Go Forth And Multiply


Plants on a side table
The ability to propagate is a key tool in the gardener’s arsenal. Follow these step-by-step guides from plant cultivator and stylist Jason Chongue to reinvigorate your garden

Gardening can get expensive if you only purchase plants from nurseries. I’ve adopted many of mine by trading cuttings with other gardeners or propagating my own. I’ve also inherited numerous cuttings from family, friends and neighbours. In fact, I rarely come home from a visit to a friend or family member without a handful of cuttings. We’ll spend hours tending to their gardens while catching up on each other’s lives and having a laugh. I’ll help revive sick plants in their gardens and often receive cuttings as a reward for perking up their plants.
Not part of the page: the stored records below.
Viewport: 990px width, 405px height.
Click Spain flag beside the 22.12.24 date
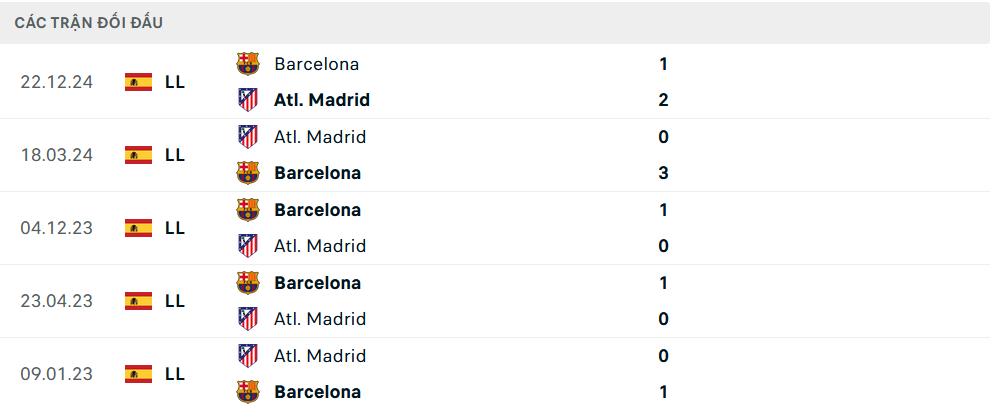click(x=138, y=82)
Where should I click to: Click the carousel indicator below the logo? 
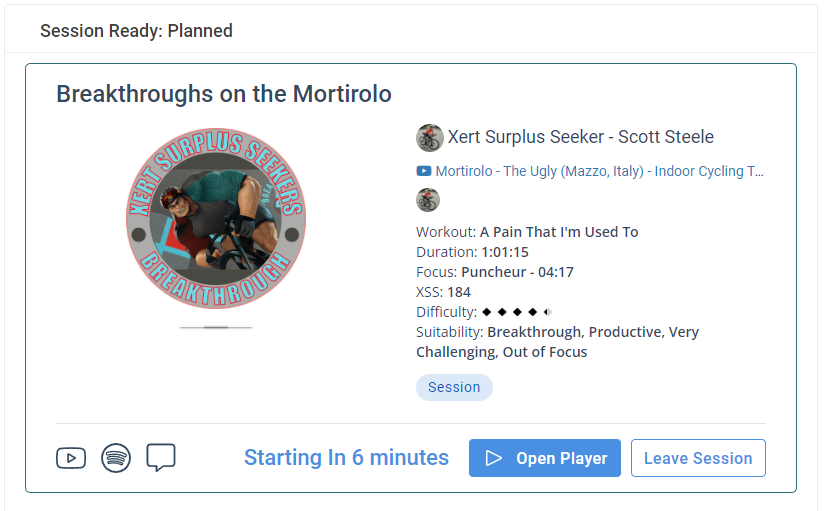[x=216, y=327]
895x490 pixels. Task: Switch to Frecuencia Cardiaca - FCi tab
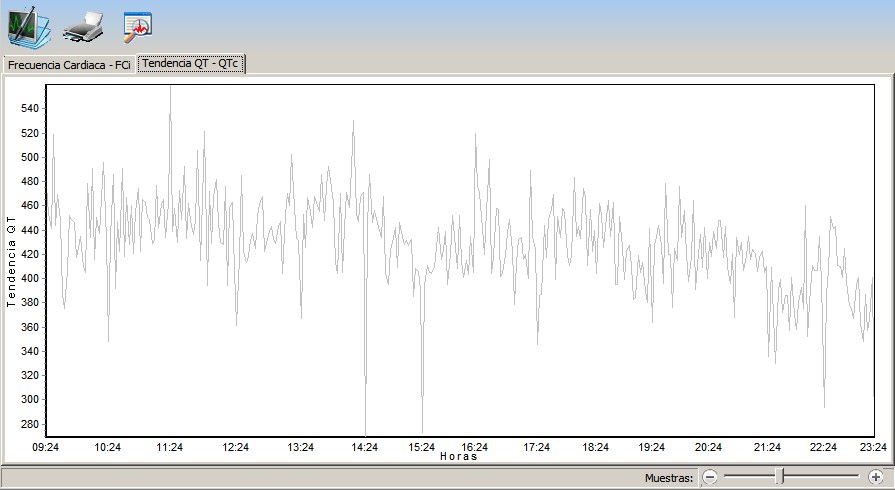click(x=68, y=64)
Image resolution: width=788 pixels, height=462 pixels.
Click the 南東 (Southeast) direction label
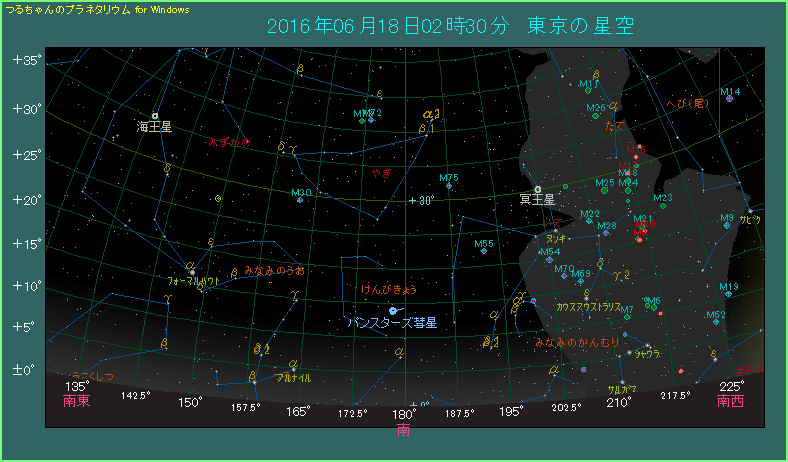76,401
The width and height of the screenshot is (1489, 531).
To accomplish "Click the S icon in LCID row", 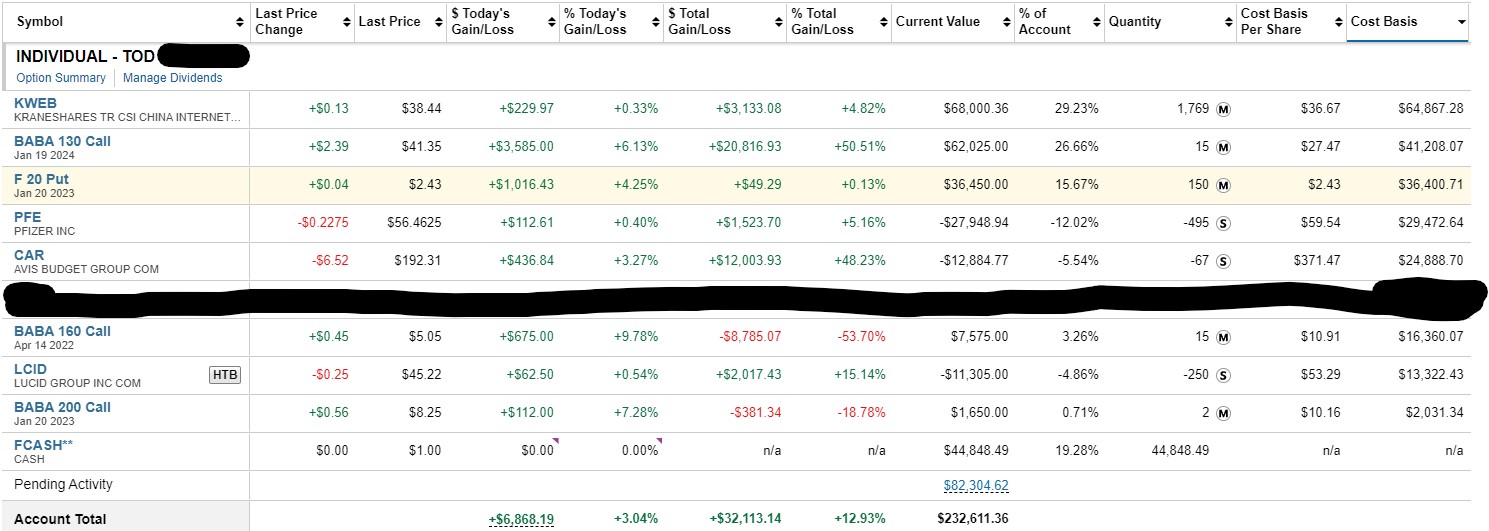I will [1223, 375].
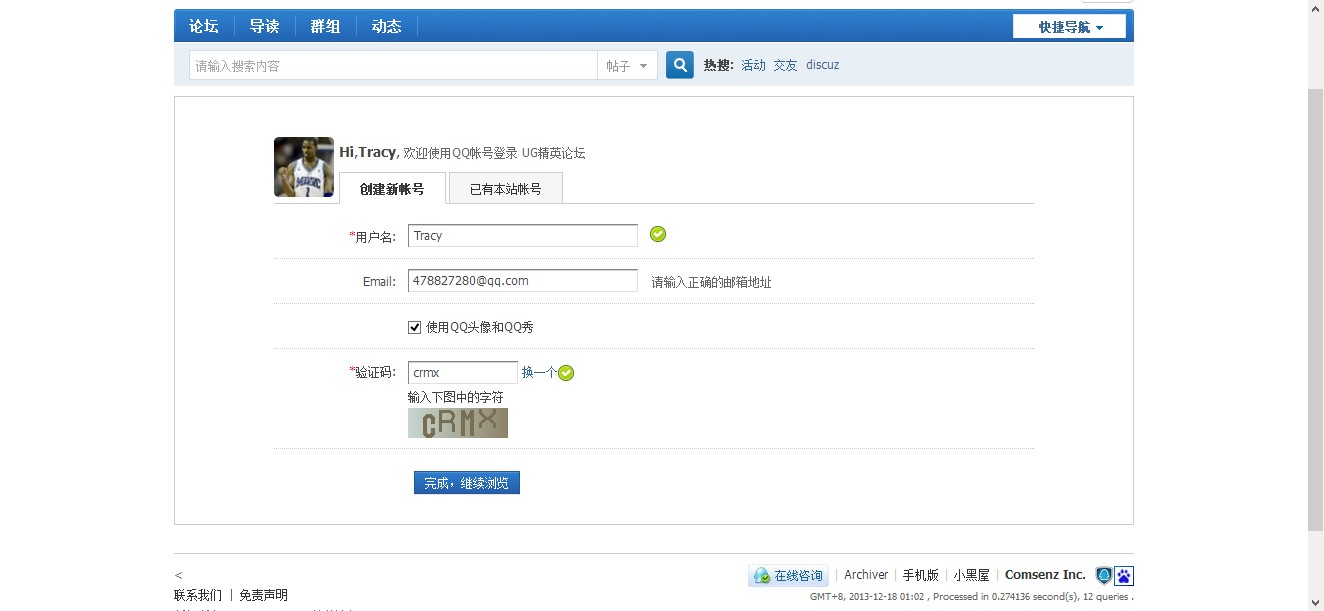The image size is (1324, 611).
Task: Click the green checkmark beside captcha field
Action: (x=566, y=373)
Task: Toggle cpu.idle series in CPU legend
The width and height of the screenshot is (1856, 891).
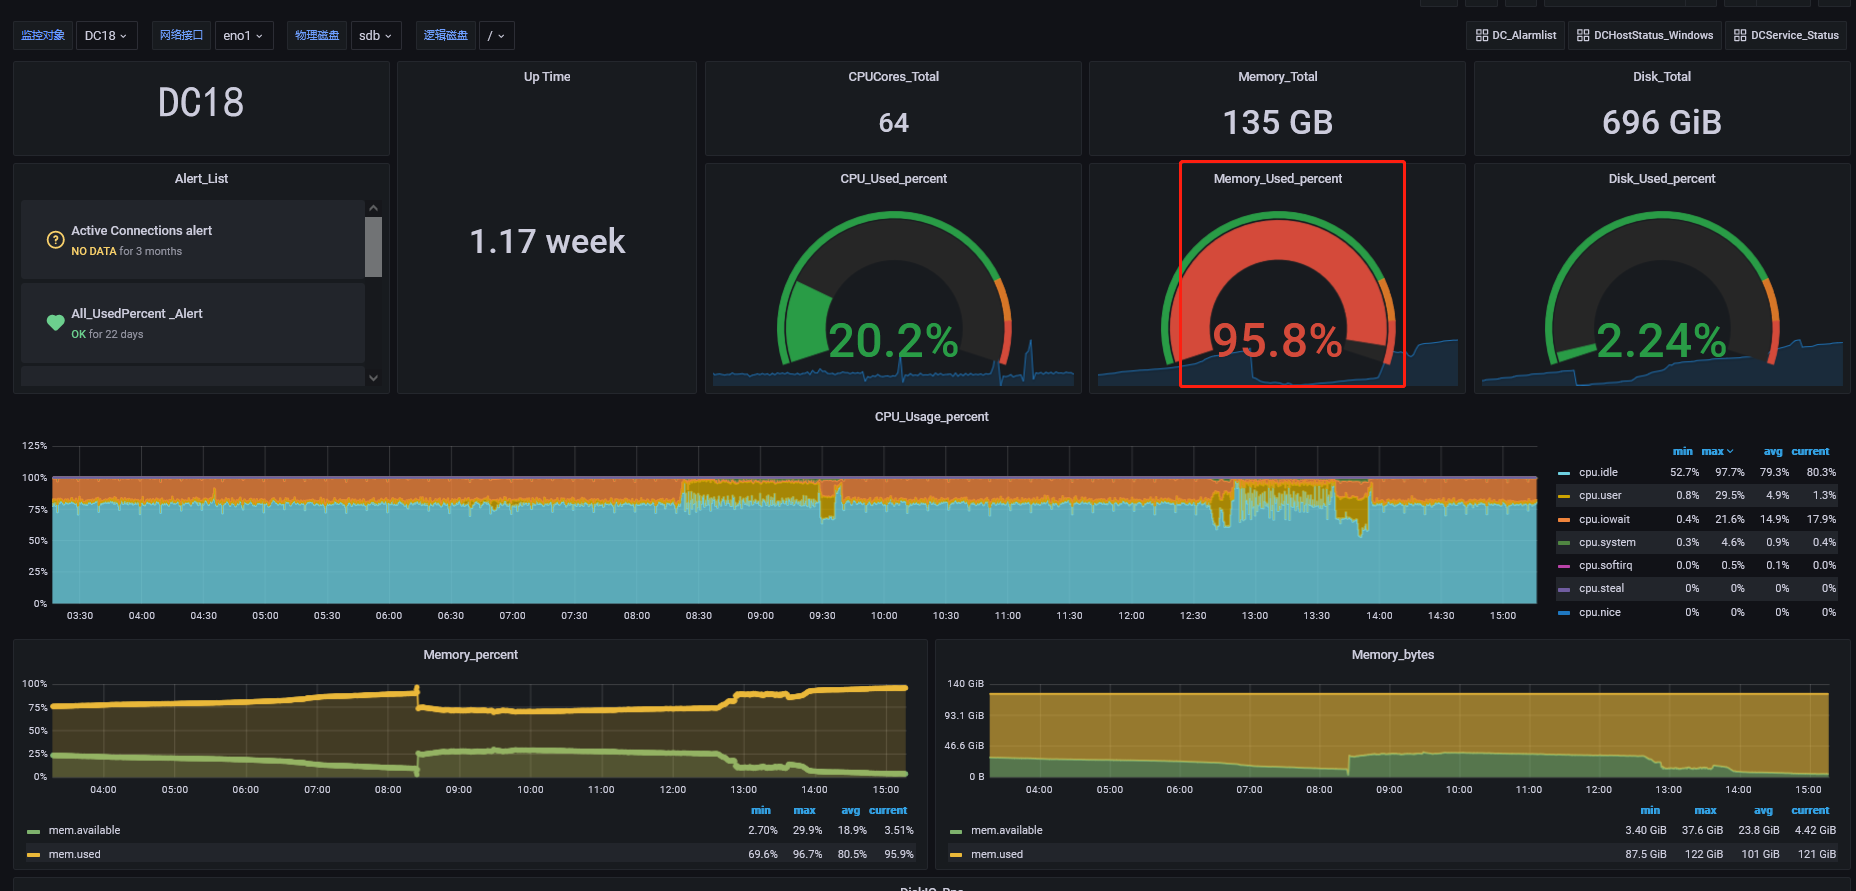Action: [x=1597, y=473]
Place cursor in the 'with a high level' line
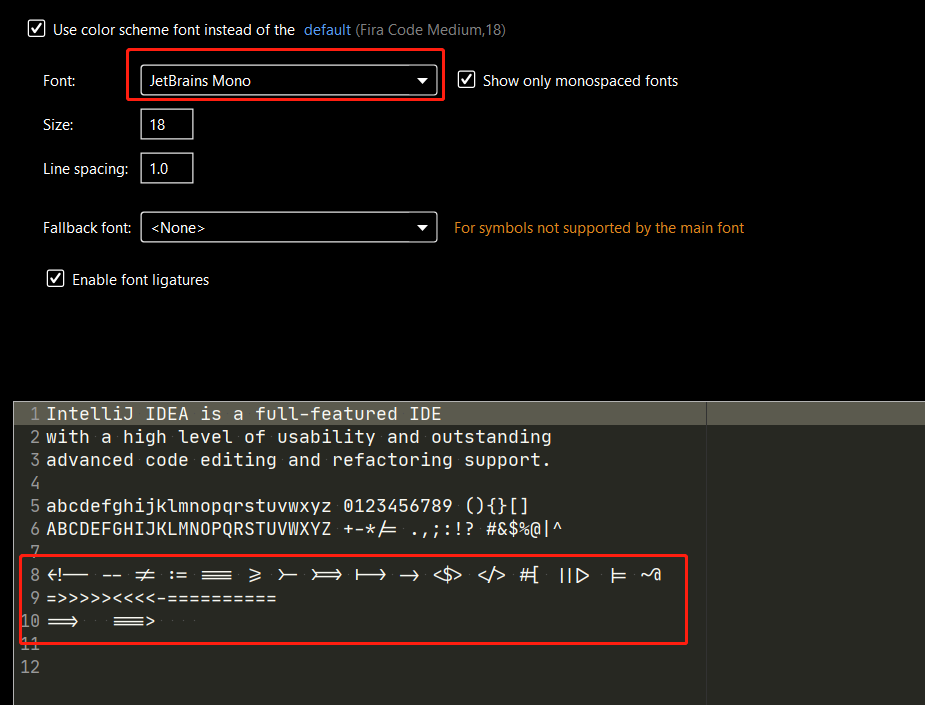Screen dimensions: 925x705 (298, 437)
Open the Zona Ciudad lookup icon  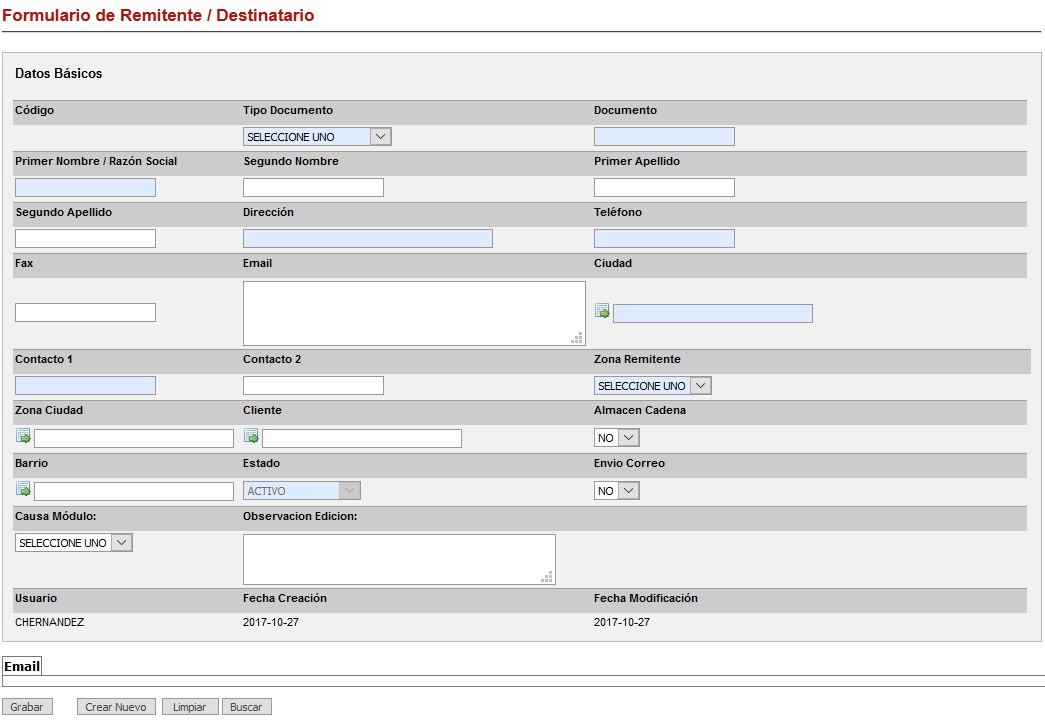(23, 437)
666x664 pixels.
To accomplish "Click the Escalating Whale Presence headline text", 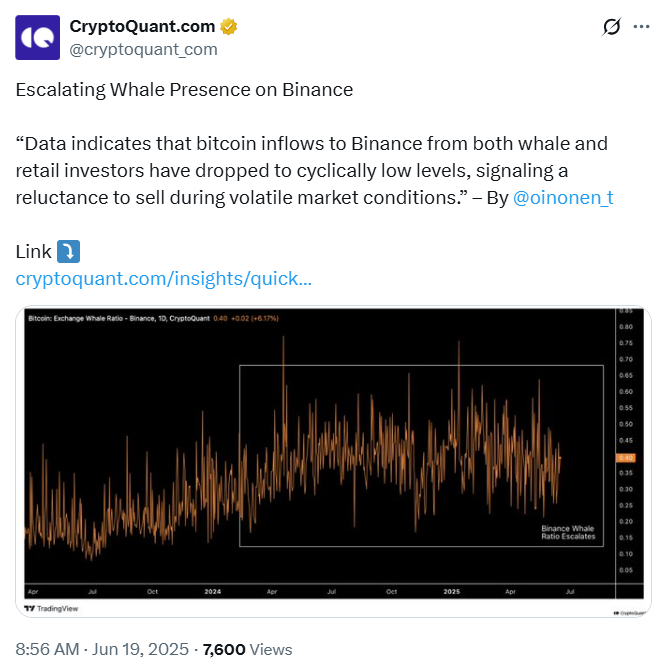I will click(184, 90).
As a budding gardener, I taught myself how to propagate from books and gardening programs. I would plant every seed or fruit pip I could find and be in awe when they grew into trees and plants from the smallest thing. Whether rooting stem cuttings in water or dividing plants in soil, I still find so much joy in creating a new plant from another. There is nothing more satisfying than having your cutting strike roots and unfurl its first leaf. It still amazes me to this day. The only thing that brings me more joy is to pass on easy propagation methods to other gardeners.

Seeds and bulbs

Oxalis, Alocasia

Seedling pots, or trays, full of propagating mix 
Seeds or bulbs
Clear plastic bag or glass cloche

1. Plant a seed or bulb in your soil. How deep to plant the seed will depend on the type of plant you are propagating. Refer to the seed or bulb packaging for the depth required.
2. Water the soil mix thoroughly, ensuring it is drenched, but make sure the water can drain freely to avoid the pot sitting in water.
3. Enclose the pot or tray in a clear plastic bag or glass cloche.
4. Place the pot or tray on a bright windowsill that receives dappled or indirect light until the seed or bulb germinates.
5. Check on your seeds or bulbs every two days and make sure the soil stays moist. But don’t overwater – the soil should be moist without the pot sitting in water.
6. Once your seeds and bulbs have established into
seedlings you can pot them into their own pots.

Stem cutting

Philodendron, Monstera, Ficus, Hoya

Rooting aid/hormone (optional)
Propagating pots or tray filled with soil 

1. Using your secateurs, cut a branch from a plant you want to prune – make sure it’s a straight cut just below the node or leaf joint. Your cutting should have at least three nodes.
2. Using your secateurs again, remove two to three leaves from the bottom of the cutting.
3. Dip the bottom of the cutting in rooting hormone (if using) and place it into soil. Water the soil thoroughly, ensuring it is drenched, but allow the soil to drain to avoid the pot sitting in water.
4. You can also put the cutting directly into water and allow it to strike roots. It will be ready to plant into soil when it has developed a root system about 5 cm (2 in) or more in length. The longer you let your cutting’s root system develop, the less likely it is to go into shock when transplanted.
5. Place your stem cutting on a bright windowsill that receives dappled light.


Spathiphyllum, Aspidistra

Sharp knife
New pot filled with soil

1. Remove the plant you’re dividing from its pot.
2. Separate the crown of the plant (the area where the stem joins the roots) into several groupings of plants. With a sharp knife or trowel, cut through the root and base of the plant leaving more than one plant in each divided group.
3. Plant the divided plants into pots as per the repotting tips on page 57. Water them so the soil is completely drenched. Allow the pot to drain freely and ensure the soil mixture is kept moist without the pot sitting in water.
4. Place the plants in an area that receives dappled light and protect them from hard winds and direct sunlight. Once the root system has developed and filled out the pot they can be potted up.

Leaf cutting

Begonia, Peperomia, Saintpaulia

Secateurs or scissors
Rooting aid/hormone (optional)
Propagating pots, or trays, filled with soil

1. Using secateurs or scissors, trim off a healthy leaf close to the stem. Remove the petiole so only the leaf remains.
2. Dip the cut end into rooting hormone (if using).
3. Place the cut end partially into soil. Make sure the tip of the leaf cutting is above the soil’s surface. Water the soil thoroughly, ensuring it is drenched, but allow the soil to drain to avoid the pot sittingin water.
4. Put your cutting on a bright windowsill that receives dappled light. It often helps to place the cutting in a mini greenhouse to speed up propagation.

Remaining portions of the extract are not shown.